|
This might come in handy at some time for people using NLB clusters in test environments.
I run a test lab in my office [1] which allows me to perform certain performance and scalability tests on applications or parts. I routinely reconfigure these machines, for example, in Windows Network Load Balancing (NLB) clusters - or combinations of clusters - to reflect different scenarios. This time however, I decided to repave three of these machines to give me a known equal configuration for a critical performance test.
Oddly enough, after installing new copies of Windows Server 2003, and mapping the servers' drives to deploy an application, I noticed a really strange behavior. Errors like "Invalid Drive Specification" and "The target account name is incorrect" routinely happend in very interesting combinations. I was for example able to deploy my app to \\TESTSRV01\Deploy, but \\TESTSRV02\Deploy would fail in the same deployment script. A couple seconds later, I could deploy to TESTSRV02 but the connection to TESTSRV01 would fail with the same error message. They basically randomly worked and randomly refused to work -- the only certainity was that a single one would work at some time, but any other server wouldn't.
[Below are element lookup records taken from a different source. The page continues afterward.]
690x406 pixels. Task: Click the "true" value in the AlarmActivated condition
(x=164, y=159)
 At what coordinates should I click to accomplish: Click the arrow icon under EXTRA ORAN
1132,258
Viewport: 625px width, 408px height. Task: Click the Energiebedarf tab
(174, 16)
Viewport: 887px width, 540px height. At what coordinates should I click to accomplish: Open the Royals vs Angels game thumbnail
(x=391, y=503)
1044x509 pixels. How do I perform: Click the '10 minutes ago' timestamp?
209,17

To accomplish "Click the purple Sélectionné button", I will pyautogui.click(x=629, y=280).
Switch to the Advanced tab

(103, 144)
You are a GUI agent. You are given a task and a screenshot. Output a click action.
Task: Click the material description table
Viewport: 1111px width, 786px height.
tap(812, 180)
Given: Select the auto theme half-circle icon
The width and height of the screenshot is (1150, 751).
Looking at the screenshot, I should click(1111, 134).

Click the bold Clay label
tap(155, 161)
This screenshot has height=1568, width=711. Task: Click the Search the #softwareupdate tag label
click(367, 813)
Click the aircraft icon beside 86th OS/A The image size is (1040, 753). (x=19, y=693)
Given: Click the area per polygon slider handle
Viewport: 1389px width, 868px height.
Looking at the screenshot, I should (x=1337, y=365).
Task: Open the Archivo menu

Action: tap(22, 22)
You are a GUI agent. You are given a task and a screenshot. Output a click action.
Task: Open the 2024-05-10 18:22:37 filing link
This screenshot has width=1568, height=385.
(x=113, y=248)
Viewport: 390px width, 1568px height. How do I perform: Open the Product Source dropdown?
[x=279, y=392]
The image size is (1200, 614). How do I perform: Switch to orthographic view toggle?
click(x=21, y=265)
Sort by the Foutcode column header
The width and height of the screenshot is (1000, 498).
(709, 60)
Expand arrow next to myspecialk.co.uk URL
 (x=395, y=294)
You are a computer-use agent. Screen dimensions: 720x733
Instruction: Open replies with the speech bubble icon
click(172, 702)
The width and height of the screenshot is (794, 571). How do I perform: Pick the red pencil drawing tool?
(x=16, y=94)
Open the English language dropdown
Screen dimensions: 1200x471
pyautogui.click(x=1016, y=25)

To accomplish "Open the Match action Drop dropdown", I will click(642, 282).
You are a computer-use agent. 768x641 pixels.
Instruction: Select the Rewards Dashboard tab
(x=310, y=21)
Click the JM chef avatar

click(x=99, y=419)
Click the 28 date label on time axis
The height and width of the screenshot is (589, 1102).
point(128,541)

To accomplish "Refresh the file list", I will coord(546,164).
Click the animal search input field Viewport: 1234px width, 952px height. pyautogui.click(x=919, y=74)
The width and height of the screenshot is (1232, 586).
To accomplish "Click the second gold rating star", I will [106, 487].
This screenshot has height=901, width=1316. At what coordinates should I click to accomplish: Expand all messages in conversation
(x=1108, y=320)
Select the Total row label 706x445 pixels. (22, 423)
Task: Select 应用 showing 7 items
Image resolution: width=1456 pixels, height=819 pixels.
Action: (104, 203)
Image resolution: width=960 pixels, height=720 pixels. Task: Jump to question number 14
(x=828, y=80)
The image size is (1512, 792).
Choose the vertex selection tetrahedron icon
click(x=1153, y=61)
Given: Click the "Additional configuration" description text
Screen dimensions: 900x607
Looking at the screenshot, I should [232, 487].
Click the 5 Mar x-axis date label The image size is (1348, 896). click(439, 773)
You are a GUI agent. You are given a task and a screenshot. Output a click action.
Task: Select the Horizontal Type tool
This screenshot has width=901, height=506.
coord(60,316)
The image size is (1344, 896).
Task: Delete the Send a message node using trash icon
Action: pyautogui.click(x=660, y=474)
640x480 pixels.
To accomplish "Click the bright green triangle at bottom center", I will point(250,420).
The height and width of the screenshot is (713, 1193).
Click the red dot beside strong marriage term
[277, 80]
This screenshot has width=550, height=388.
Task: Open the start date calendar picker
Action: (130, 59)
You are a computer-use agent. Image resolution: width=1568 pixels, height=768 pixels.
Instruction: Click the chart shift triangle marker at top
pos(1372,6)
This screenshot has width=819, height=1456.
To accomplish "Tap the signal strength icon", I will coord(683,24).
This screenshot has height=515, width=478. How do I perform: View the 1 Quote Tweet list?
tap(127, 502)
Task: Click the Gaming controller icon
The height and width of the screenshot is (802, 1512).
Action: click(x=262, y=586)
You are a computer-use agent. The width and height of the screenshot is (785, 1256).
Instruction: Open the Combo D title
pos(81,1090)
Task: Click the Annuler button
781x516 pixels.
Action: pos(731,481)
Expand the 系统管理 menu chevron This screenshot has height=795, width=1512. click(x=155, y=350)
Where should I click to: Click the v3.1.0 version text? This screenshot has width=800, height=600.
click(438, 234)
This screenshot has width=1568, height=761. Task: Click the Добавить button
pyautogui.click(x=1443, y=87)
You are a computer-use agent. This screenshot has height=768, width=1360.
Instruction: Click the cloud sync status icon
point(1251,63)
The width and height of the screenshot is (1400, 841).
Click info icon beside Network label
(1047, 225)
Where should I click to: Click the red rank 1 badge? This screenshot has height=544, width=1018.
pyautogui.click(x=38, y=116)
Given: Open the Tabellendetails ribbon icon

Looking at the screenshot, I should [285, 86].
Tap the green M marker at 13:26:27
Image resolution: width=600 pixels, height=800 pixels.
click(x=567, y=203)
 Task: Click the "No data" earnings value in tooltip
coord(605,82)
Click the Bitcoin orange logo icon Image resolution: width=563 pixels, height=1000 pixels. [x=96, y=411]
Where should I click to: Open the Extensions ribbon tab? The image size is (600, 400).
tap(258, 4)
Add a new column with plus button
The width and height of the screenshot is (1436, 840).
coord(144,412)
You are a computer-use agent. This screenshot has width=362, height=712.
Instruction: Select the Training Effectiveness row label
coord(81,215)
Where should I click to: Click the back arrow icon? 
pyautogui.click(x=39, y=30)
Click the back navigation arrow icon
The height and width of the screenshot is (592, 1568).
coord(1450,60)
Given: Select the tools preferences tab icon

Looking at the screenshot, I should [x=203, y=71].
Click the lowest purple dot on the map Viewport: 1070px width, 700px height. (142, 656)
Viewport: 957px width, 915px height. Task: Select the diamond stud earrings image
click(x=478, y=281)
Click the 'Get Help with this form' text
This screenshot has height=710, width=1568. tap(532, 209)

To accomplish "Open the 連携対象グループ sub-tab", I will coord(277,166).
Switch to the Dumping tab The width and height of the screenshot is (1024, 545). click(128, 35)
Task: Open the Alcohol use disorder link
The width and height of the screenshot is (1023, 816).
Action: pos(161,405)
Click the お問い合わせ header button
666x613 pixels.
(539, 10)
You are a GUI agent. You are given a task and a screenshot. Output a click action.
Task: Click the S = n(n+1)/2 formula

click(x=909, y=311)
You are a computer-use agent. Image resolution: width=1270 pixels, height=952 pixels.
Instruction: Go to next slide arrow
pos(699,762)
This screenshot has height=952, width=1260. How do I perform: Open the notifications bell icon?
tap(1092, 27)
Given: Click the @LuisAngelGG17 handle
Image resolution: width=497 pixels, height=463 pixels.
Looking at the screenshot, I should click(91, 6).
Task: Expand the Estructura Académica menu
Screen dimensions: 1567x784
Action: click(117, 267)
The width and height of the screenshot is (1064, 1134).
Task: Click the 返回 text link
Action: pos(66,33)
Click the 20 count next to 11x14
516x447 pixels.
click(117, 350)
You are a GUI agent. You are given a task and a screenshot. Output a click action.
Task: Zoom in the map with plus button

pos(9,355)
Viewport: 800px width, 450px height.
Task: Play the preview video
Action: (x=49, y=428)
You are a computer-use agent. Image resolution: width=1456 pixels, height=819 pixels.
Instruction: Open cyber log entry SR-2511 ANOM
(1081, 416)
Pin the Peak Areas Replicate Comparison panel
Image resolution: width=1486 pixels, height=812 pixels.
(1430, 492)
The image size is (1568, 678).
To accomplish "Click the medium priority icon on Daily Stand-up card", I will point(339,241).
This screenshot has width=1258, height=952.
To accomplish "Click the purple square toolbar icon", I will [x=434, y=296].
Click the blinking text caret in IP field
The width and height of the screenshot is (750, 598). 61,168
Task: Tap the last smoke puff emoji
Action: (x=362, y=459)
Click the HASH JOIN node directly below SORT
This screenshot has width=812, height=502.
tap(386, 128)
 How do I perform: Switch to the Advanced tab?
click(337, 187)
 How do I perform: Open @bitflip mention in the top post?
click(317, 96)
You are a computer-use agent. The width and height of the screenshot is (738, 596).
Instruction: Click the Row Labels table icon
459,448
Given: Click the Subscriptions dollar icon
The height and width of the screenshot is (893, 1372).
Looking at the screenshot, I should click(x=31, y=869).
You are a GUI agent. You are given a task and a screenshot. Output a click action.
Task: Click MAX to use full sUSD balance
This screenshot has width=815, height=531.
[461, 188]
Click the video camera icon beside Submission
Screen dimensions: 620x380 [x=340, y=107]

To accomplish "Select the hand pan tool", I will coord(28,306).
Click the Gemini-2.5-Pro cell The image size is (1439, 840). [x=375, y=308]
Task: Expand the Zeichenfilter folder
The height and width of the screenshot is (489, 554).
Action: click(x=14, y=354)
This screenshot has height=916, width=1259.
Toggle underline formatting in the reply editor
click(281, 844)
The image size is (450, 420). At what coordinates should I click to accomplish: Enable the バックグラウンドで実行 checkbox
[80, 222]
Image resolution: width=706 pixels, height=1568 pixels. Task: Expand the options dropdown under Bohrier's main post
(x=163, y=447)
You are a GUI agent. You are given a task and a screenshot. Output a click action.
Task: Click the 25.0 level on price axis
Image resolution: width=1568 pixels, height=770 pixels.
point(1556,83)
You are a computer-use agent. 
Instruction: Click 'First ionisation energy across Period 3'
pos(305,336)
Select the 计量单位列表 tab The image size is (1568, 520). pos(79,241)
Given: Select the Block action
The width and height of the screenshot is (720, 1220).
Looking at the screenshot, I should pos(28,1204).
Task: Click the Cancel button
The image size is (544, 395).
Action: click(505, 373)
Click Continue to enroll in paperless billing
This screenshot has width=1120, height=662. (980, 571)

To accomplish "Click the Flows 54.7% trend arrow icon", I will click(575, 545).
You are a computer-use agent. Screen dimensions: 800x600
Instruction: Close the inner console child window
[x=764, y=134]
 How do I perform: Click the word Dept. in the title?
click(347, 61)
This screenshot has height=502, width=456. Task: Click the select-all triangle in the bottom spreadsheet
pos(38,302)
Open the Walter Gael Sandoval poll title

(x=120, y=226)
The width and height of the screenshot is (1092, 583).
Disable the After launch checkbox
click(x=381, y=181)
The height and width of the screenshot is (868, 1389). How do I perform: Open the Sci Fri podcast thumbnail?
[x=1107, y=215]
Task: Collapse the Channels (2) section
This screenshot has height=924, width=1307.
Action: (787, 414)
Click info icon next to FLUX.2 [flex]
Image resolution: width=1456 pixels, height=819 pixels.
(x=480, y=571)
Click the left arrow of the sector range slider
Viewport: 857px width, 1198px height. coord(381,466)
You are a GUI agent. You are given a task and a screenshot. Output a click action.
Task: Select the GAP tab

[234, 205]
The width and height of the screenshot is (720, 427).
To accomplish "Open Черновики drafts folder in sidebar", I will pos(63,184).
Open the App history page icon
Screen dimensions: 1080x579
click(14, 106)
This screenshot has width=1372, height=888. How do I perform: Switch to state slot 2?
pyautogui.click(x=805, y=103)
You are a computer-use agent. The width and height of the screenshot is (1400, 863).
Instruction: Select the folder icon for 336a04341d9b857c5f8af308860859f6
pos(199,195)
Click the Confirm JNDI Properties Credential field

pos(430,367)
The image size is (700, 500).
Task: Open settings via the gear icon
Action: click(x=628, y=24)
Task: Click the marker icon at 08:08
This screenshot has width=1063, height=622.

MSDN and friends pointed me towards synchronization conflics in an active directory, but I was 100% sure that this couldn't be the cause. It however led me to the assumption that my deployment client actually tried to connect to the servers with randomly incorrect security tokens ... or similar. But how could this be? The machines have been independently installed ... I didn't use any shared/ghosted images which could usually cause such things when not correctly SYSPREP'd.
At some point I decided to try to see if there's some conflict or similar on the LAN. I use DHCP, so I assumed that there wouldn't be any problems. However, pinging TESTSRV1 and TESTSRV2 revealed the impossible: both have been given the same IP address. As there weren't any warning about "IP address conflicts on your LAN" it started to dawn: there is only one reason -- they must use the same ethernet MAC address. But then again, that's basically impossible, right? Running IPCONFIG /ALL revealed the truth: both indeed had the same MAC.
And all of a sudden, it hit me right in the face: when you add machines to an NLB cluster in which each node has two NICs (one which is used for node-to-node traffic and one which is used as the external-facing interface), all external-facing NICs will receive the same virtual IP and MAC. When I formatted the machines, I didn't remove them from the cluster beforehand (after all, I destroyed the whole cluster anyway), so that they still continued to use their old virtual MACs. I somehow mistakenly assumed that this configuration is done at runtime, but instead it seemed that the changed MACs were persisted to the NICs flash memory. When the machines came back alive as non-clustered machines, all of them still used the same MAC and - rightly so - challenged the DHCP server, my windows client, and a few of my beliefs.
Lesson learnt!
[1] Yes, there was a time when people wondered how one person could possibly need more than ten PCs. But I guess most of my visitors are used to it nowadays.
|